** Input records **
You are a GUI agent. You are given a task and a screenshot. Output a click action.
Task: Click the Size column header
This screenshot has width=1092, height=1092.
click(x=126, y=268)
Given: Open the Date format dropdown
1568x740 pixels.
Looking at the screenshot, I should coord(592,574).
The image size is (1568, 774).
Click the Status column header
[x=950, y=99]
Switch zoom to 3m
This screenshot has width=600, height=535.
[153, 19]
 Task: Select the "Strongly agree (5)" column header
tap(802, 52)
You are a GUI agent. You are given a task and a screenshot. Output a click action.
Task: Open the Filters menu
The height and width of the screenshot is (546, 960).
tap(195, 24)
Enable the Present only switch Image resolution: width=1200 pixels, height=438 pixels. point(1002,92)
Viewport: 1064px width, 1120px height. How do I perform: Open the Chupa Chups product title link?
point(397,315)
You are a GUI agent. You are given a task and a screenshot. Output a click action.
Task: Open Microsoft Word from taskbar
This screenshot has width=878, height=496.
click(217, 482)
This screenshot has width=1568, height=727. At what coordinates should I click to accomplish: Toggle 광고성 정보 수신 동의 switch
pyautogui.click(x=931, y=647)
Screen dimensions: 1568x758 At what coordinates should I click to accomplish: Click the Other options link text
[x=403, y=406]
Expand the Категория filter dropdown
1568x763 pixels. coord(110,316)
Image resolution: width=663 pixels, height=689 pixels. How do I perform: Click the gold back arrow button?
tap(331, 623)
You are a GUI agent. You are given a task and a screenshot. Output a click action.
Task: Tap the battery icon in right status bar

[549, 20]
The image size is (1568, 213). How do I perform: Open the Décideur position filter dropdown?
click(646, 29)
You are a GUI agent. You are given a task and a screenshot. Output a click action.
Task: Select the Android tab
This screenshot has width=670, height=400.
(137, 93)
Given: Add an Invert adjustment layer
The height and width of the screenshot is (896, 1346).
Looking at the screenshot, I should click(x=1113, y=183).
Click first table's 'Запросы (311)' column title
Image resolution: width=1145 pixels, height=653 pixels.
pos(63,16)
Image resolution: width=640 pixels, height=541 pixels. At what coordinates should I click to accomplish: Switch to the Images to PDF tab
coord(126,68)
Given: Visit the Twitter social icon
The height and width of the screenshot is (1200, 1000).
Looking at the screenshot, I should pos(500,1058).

** Description of the task **
Recast the lines of the material as a JSON list of strings, one string per line and blank lines left out. Cover only the lines from the one containing "Expand the Категория filter dropdown" through the end of the material, both included.

** Complete output **
[
  "Expand the Категория filter dropdown",
  "1568x763 pixels. coord(110,316)",
  "Image resolution: width=663 pixels, height=689 pixels. How do I perform: Click the gold back arrow button?",
  "tap(331, 623)",
  "You are a GUI agent. You are given a task and a screenshot. Output a click action.",
  "Task: Tap the battery icon in right status bar",
  "[549, 20]",
  "The image size is (1568, 213). How do I perform: Open the Décideur position filter dropdown?",
  "click(646, 29)",
  "You are a GUI agent. You are given a task and a screenshot. Output a click action.",
  "Task: Select the Android tab",
  "This screenshot has width=670, height=400.",
  "(137, 93)",
  "Given: Add an Invert adjustment layer",
  "The height and width of the screenshot is (896, 1346).",
  "Looking at the screenshot, I should click(x=1113, y=183).",
  "Click first table's 'Запросы (311)' column title",
  "Image resolution: width=1145 pixels, height=653 pixels.",
  "pos(63,16)",
  "Image resolution: width=640 pixels, height=541 pixels. At what coordinates should I click to accomplish: Switch to the Images to PDF tab",
  "coord(126,68)",
  "Given: Visit the Twitter social icon",
  "The height and width of the screenshot is (1200, 1000).",
  "Looking at the screenshot, I should pos(500,1058)."
]